Les délégués d'Unia rejettent les attaques patronales sur le temps de travail et les salaires

Les travailleurs de l'industrie ne veulent pas travailler gratuitement. Ils l'ont réaffirmé lors de la conférence nationale d'Unia de l'industrie des machines réunie récemment, et à l'occasion de la remise d'un appel urgent au Conseil fédéral. La discussion sur le partenariat social, son respect et le renforcement de la résistance a été entamée.

De la théorie à la pratique, il y a un grand pas. Vendredi 16 septembre dernier à Berne, lors de la conférence de l'industrie des machines d'Unia réunissant des délégués du personnel de tout le pays, une discussion sur la situation dans la branche a été entamée. Le débat n'a pas pu être mené plus largement en raison d'un timing serré, a expliqué Corrado Pardini, responsable du secteur à Unia, car une partie des délégués était attendue sur le coup de midi devant le Palais fédéral pour y déposer un appel au gouvernement (voir ci-dessous).
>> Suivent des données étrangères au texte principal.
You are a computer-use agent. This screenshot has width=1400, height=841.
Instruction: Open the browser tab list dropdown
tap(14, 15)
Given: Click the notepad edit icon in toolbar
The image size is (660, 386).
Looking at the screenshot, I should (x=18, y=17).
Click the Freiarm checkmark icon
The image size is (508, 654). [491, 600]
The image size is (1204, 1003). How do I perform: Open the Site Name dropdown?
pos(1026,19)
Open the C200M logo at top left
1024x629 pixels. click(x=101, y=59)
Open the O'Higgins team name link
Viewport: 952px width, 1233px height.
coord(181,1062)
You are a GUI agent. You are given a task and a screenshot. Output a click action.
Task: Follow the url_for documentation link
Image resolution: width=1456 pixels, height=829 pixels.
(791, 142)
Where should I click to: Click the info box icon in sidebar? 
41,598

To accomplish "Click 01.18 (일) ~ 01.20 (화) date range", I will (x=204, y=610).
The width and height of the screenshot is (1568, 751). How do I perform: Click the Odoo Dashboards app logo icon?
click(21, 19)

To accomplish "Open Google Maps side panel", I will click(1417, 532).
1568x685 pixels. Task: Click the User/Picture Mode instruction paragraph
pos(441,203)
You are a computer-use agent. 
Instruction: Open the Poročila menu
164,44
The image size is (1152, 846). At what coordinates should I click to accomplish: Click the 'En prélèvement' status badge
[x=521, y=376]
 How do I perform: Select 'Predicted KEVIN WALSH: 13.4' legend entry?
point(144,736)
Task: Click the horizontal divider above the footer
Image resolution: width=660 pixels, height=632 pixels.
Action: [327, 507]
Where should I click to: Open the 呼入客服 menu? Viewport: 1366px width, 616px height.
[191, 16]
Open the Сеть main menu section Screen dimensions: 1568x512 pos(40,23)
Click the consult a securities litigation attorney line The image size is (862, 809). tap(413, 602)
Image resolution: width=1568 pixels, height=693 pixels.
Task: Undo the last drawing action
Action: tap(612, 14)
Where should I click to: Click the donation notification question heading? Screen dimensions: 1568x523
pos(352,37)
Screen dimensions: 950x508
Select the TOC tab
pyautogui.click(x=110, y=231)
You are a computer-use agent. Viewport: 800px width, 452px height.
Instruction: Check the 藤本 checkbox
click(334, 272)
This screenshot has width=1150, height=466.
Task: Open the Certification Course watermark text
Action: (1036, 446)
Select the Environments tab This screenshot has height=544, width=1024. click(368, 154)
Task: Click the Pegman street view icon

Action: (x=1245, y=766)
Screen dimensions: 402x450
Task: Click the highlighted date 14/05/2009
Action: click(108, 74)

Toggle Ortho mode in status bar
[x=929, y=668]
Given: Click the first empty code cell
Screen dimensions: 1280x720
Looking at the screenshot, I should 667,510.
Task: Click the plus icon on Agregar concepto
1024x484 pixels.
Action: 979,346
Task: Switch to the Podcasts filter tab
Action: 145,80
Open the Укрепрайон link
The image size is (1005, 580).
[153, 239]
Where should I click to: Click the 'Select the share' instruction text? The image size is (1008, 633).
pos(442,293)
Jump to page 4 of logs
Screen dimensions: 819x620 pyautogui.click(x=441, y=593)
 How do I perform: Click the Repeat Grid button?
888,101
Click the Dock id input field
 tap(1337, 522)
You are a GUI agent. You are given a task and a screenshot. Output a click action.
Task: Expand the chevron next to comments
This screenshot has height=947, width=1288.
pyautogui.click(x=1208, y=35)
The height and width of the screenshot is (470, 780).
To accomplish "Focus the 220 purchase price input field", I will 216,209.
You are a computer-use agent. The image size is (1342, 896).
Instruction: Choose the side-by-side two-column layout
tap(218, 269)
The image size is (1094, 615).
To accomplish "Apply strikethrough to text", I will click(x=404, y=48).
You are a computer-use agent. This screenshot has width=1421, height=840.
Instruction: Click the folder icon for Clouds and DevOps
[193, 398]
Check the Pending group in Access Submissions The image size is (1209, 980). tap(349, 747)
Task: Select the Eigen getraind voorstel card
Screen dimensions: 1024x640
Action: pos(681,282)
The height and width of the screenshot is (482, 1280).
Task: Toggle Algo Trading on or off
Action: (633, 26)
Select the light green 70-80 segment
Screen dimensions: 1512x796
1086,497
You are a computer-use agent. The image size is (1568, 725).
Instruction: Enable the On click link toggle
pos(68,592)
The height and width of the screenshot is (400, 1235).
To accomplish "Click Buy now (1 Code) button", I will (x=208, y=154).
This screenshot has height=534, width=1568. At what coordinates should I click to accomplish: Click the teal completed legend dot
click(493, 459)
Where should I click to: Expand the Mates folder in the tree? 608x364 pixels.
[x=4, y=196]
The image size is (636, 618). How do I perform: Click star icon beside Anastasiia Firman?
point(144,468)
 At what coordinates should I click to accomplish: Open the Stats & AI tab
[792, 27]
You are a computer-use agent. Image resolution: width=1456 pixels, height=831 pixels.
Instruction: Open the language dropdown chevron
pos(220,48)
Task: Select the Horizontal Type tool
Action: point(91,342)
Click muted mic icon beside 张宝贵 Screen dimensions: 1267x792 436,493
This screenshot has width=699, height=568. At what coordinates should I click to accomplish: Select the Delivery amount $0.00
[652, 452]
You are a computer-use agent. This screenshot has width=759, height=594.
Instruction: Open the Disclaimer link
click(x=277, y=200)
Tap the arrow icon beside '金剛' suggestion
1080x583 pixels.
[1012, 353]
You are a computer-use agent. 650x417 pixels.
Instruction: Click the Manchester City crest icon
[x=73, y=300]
Dans une situation où, en raison du franc fort, certains employeurs tentent à augmenter le temps de travail ou à baisser les salaires, Corrado Pardini a rappelé que la crise du franc était liée à la spéculation. Et que seules certaines entreprises tournées vers l'exportation étaient touchées par une baisse de leurs marges. Il a présenté la stratégie d'Unia dans ce contexte, basée principalement sur l'accord passé en juillet avec l'association patronale Swissmem. Cet accord apporte des précisions sur l'interprétation de l'article 57 de la Convention collective des machines, équipements électriques et métaux (CCT MEM), portant sur la flexibilité des horaires en cas de crise. «Si une commission du personnel n'est pas prête à accepter une baisse des salaires ou une hausse du temps de travail, explique le syndicaliste, il suffit qu'elle dise non. Dès ce moment, le syndicat peut intervenir.» A partir de là, «si on négocie, les patrons doivent être prêts à faire des concessions», précise-t-il en présentant les trois conditions qui leur sont posées: l'ouverture de la comptabilité de l'entreprise et du carnet de commandes, le dialogue avec les banques pour une baisse de leur taux d'intérêt et, en cas de bénéfice, un engagement à diminuer aussi les dividendes des actionnaires pour qu'il y ait une «symétrie des victimes». Il appelle donc les commissions d'entreprises à refuser toute demande patronale de flexibilisation afin que le syndicat puisse entrer en action.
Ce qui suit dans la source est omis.